Understanding How Newly Approved Anti-Amyloid Drugs Affect Blood Vessels

The aim of this project is to determine what underlies the cerebrovascular side effects of newly approved anti-amyloid-beta immunotherapies for Alzheimer’s disease.

With the positive news of U.S. Food and Drug Administration approval of anti-amyloid-beta antibody treatments, or immunotherapies, comes the downside of side effects. ARIA, which stands for amyloid-related imaging abnormalities, is a well-known phenomenon associated with these treatments and reflects damage to blood vessels in the brain. How this damage arises and how to prevent or treat it remain unclear.

Kate Emily Foley, PhD, and her colleagues aim to fill in some gaps in this knowledge by evaluating how microglia and astrocytes, which are immune and support cells in the brain, respond to these immunotherapies. For their work, they will sequence RNA molecules that each cell produces in response to acute or chronic exposure to the therapy. These state-of-the-art sequencing tools will reveal how cells react even before ARIA develops.

With this information in hand, Dr. Foley and coworkers will focus on a protein that adversely affects the brain’s blood vessels. This protein, called matrix metallopeptidase 9, or MMP9, offers a target that could be manipulated to reduce ARIA. Lab models that lack the gene for MMP9 may show less activation of the process that leads to immunotherapy-related ARIA. To confirm this possibility, the researchers will work with lab models and with postmortem tissue samples to assess how MMP9 affects the brain’s blood vessels.

The results are expected to generate important information about pathways that could be targeted in cells to slow or prevent ARIA in people receiving antibody therapy.

The use of single cell sequencing combined with IHC validation to parse out the specific signals that microglia and astrocytes are producing in response to anti-Aß antibodies has not been done. Additionally, we propose a unique mechanism by which MMP9 facilitates anti-Aß antibody mediated cerebrovascular compromise, and aim to correct it by utilizing a genetic KO of MMP9.

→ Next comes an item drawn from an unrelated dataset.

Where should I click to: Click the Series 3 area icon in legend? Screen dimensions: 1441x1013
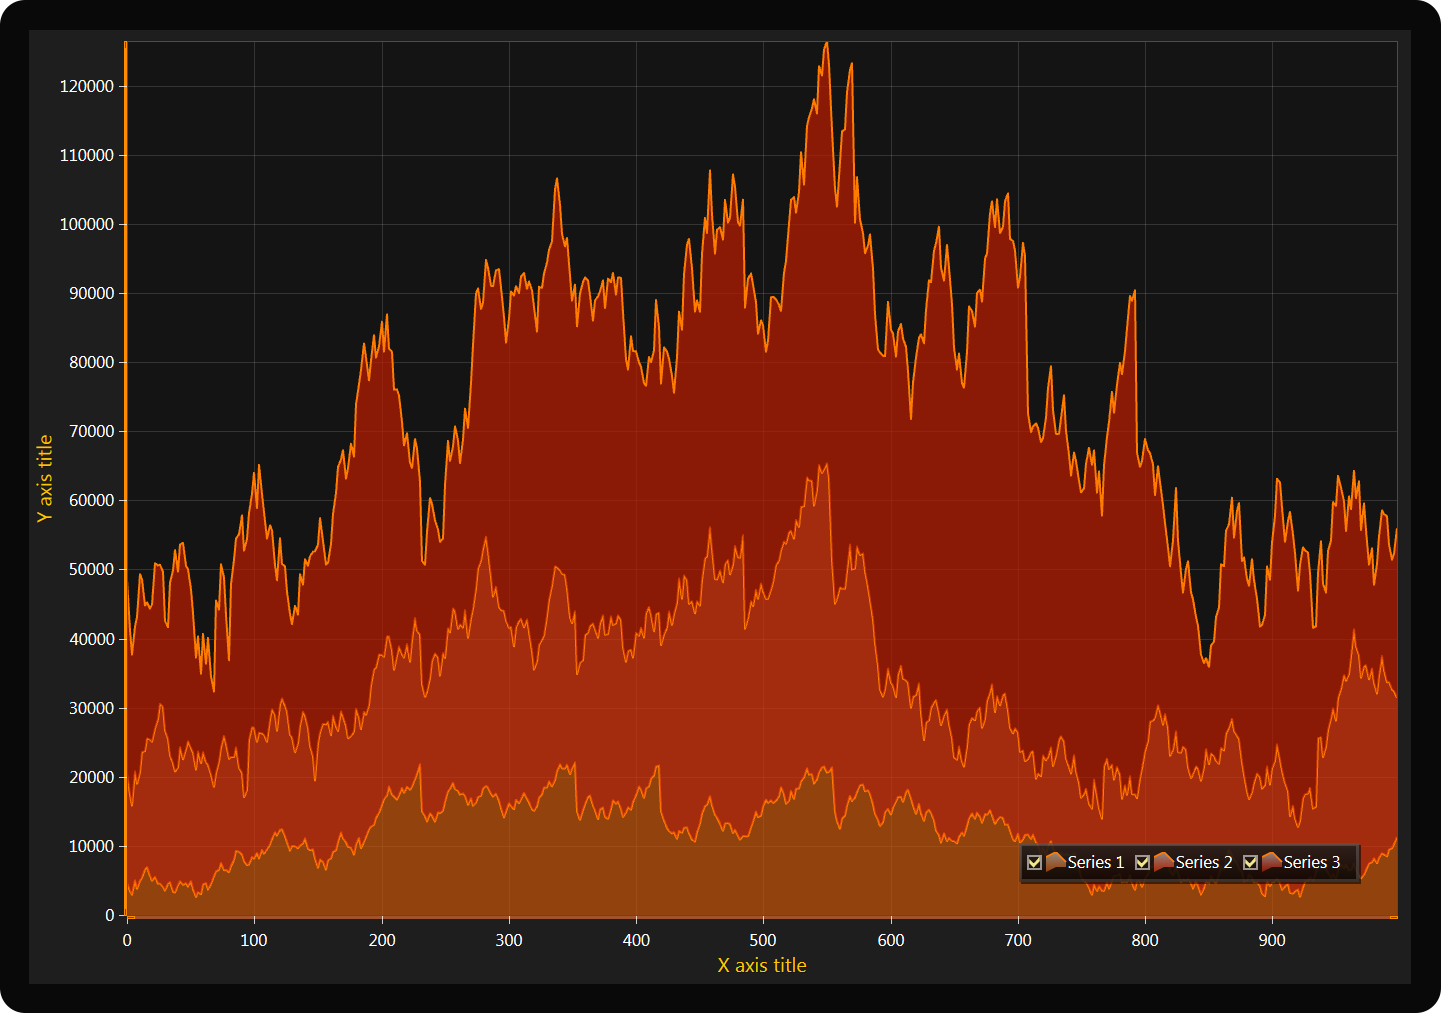pyautogui.click(x=1271, y=862)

From this study we will have a better idea how the brain is responding to anti-Aß antibodies that results in cerebrovascular compromise and ARIA. We will also have tested a mechanism by which ARIA risk may be extrapolated, and if MMP9 is found to cause worsened cerebrovascular outcomes after anti-Aß antibody treatments, we will be able to test for MMP9 levels in humans via plasma or CSF to re-evaluate their ARIA risk.